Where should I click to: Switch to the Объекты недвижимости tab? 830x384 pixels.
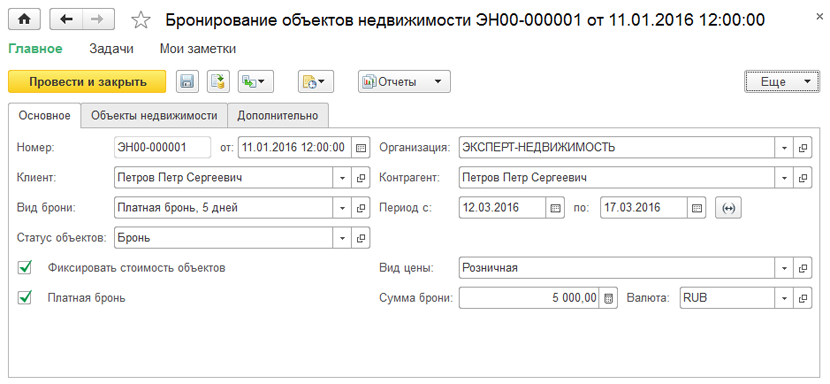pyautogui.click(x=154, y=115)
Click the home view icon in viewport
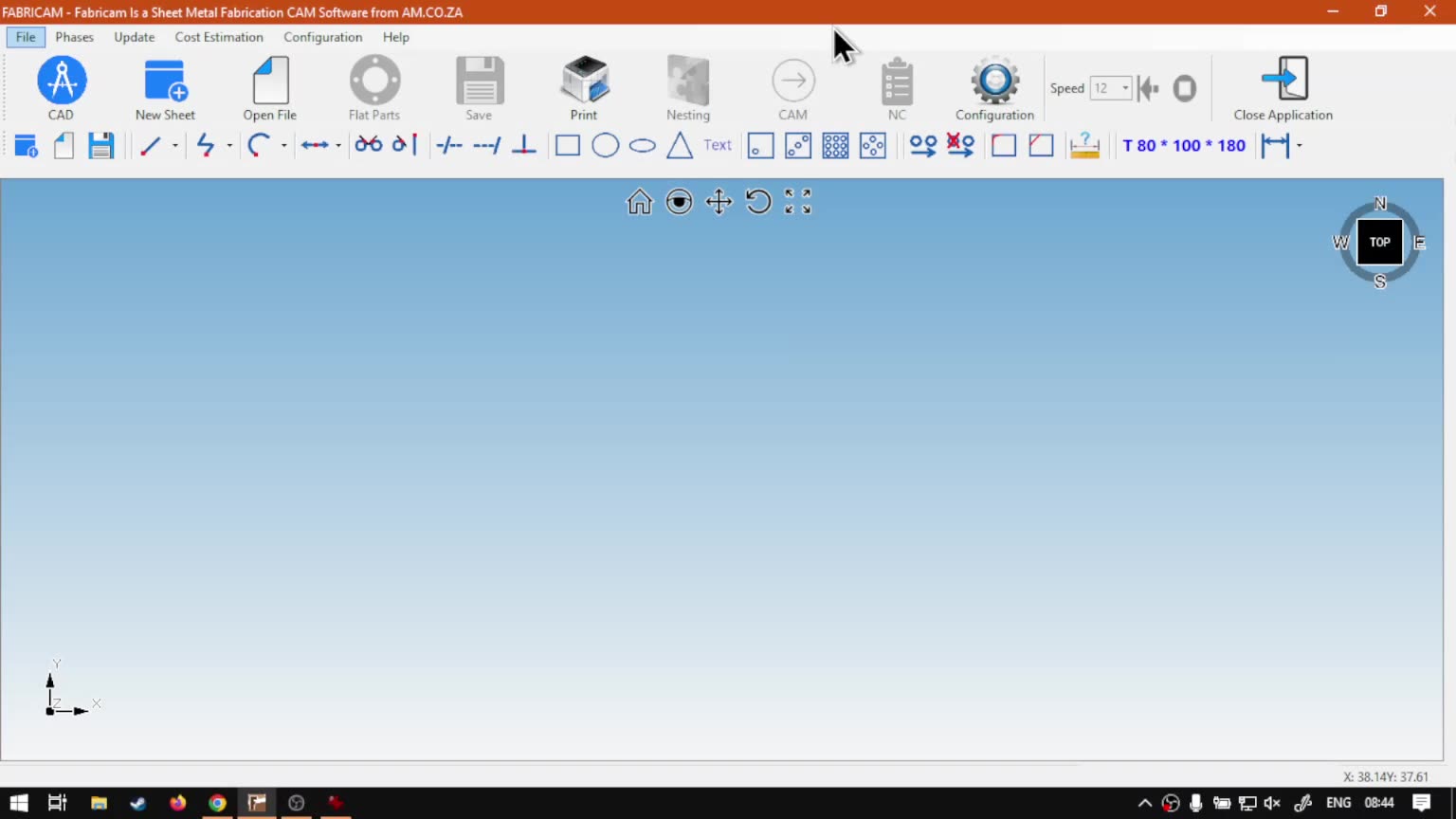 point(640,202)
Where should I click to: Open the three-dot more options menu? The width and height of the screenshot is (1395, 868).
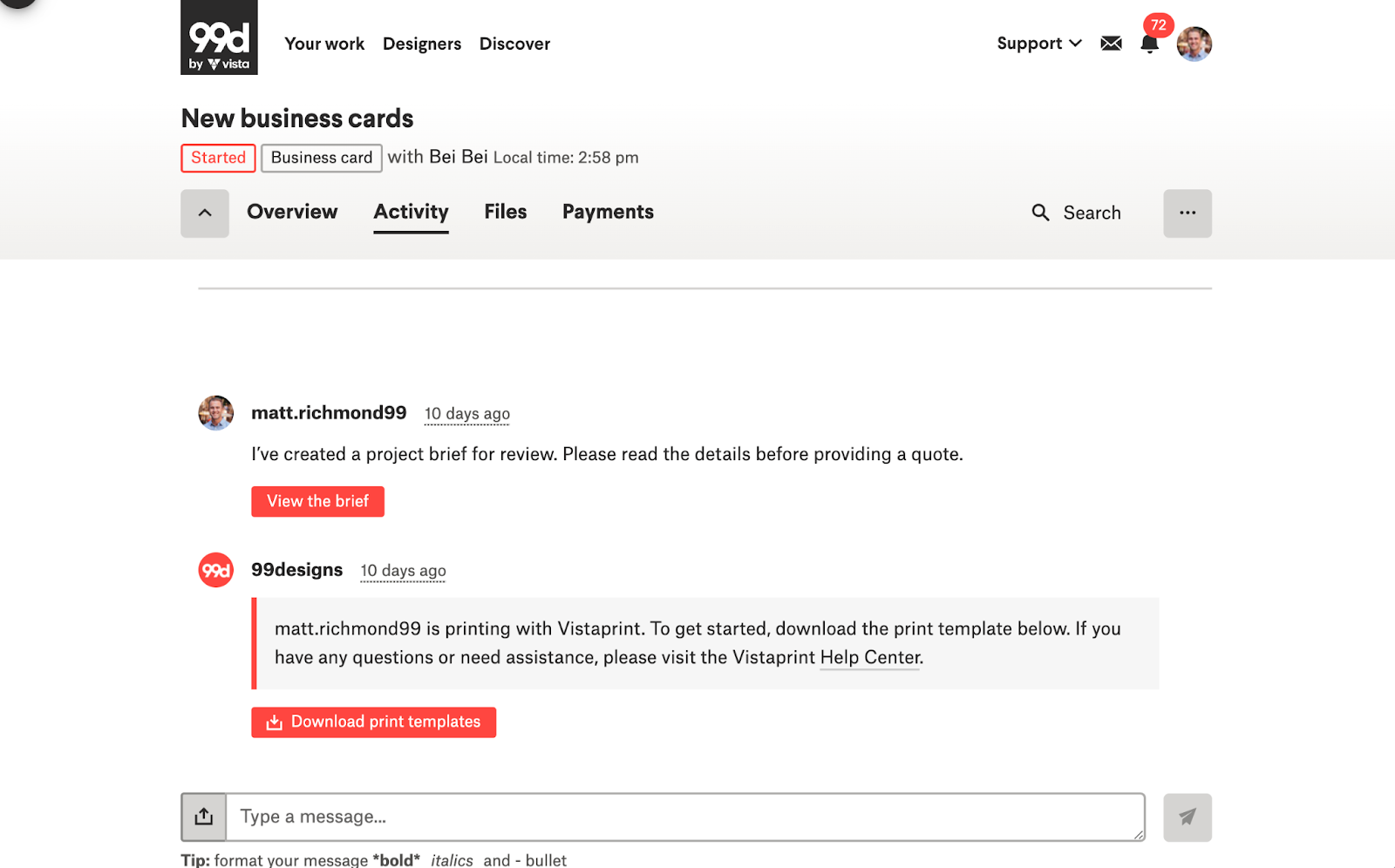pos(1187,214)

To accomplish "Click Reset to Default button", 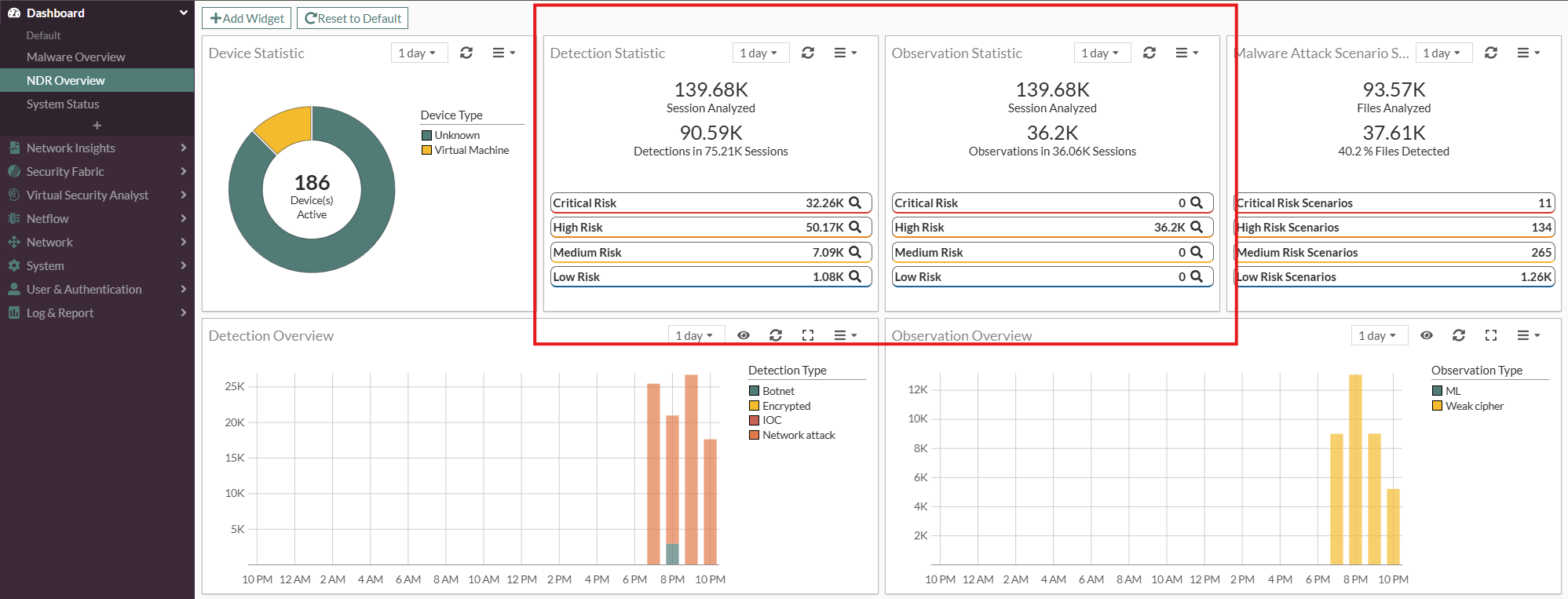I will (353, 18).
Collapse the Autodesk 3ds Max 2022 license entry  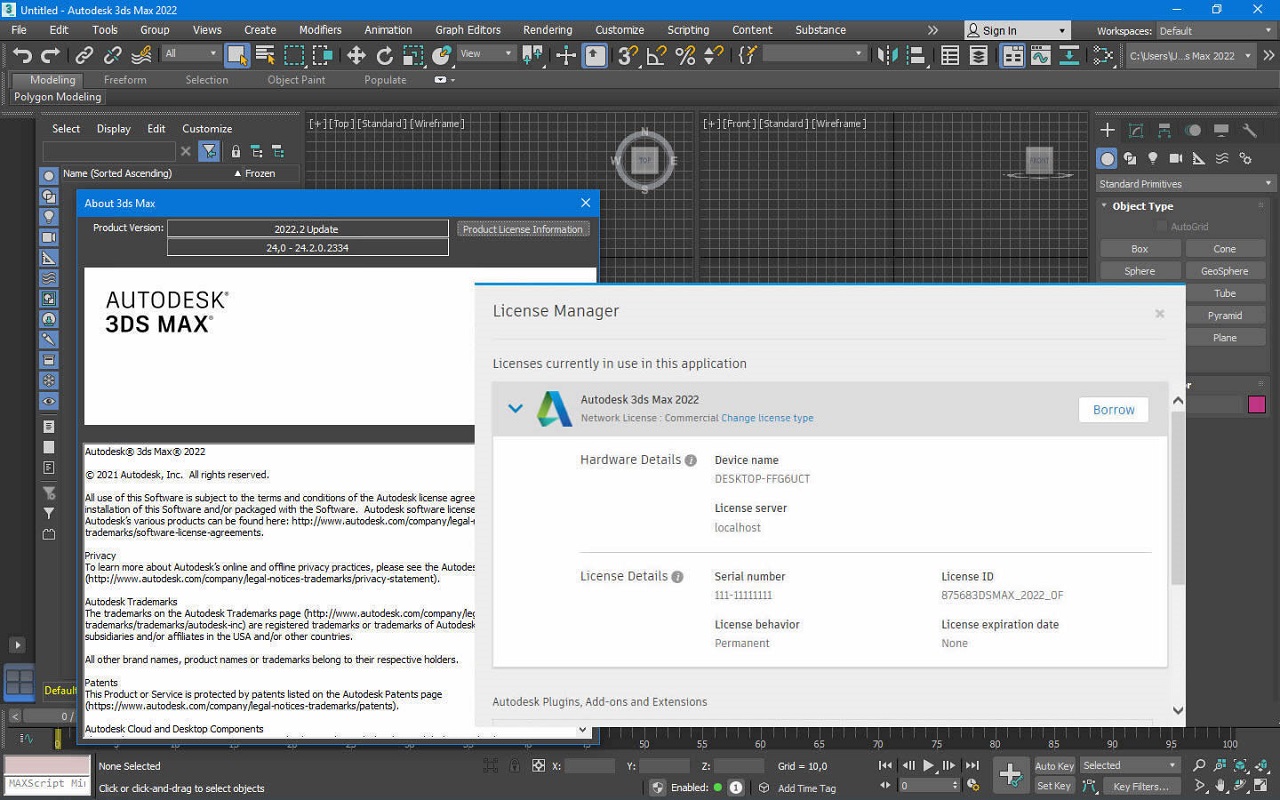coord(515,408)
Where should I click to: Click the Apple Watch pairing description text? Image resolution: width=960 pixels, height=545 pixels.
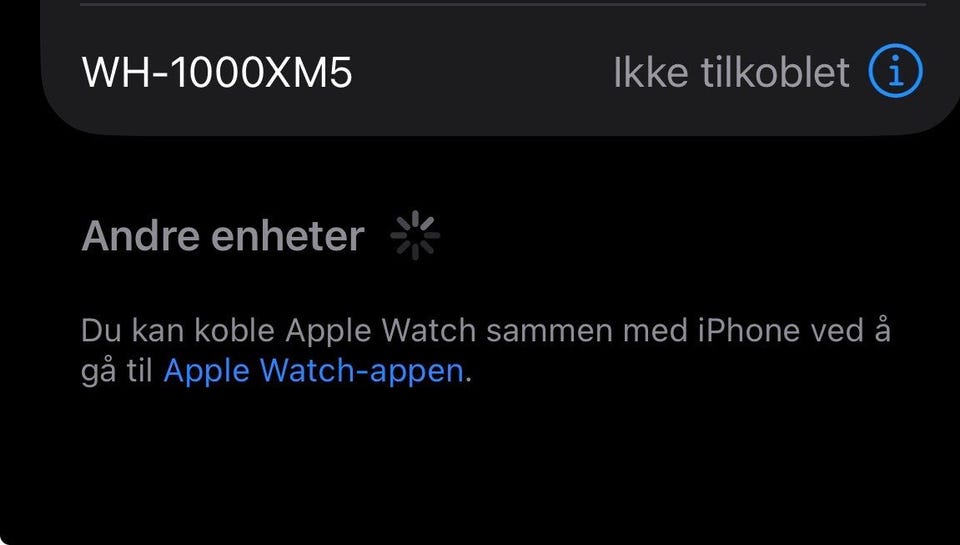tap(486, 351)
================
> _GOAL OF THE EXERCISE_:
Set down word for word the lines beginning with the one containing "Where should I click to: Click" and ending with the last line of the listing, inclusive. Omit every picture.

> _RESULT OF THE TASK_:
Where should I click to: Click the Apple Watch pairing description text? Image resolution: width=960 pixels, height=545 pixels.
tap(486, 351)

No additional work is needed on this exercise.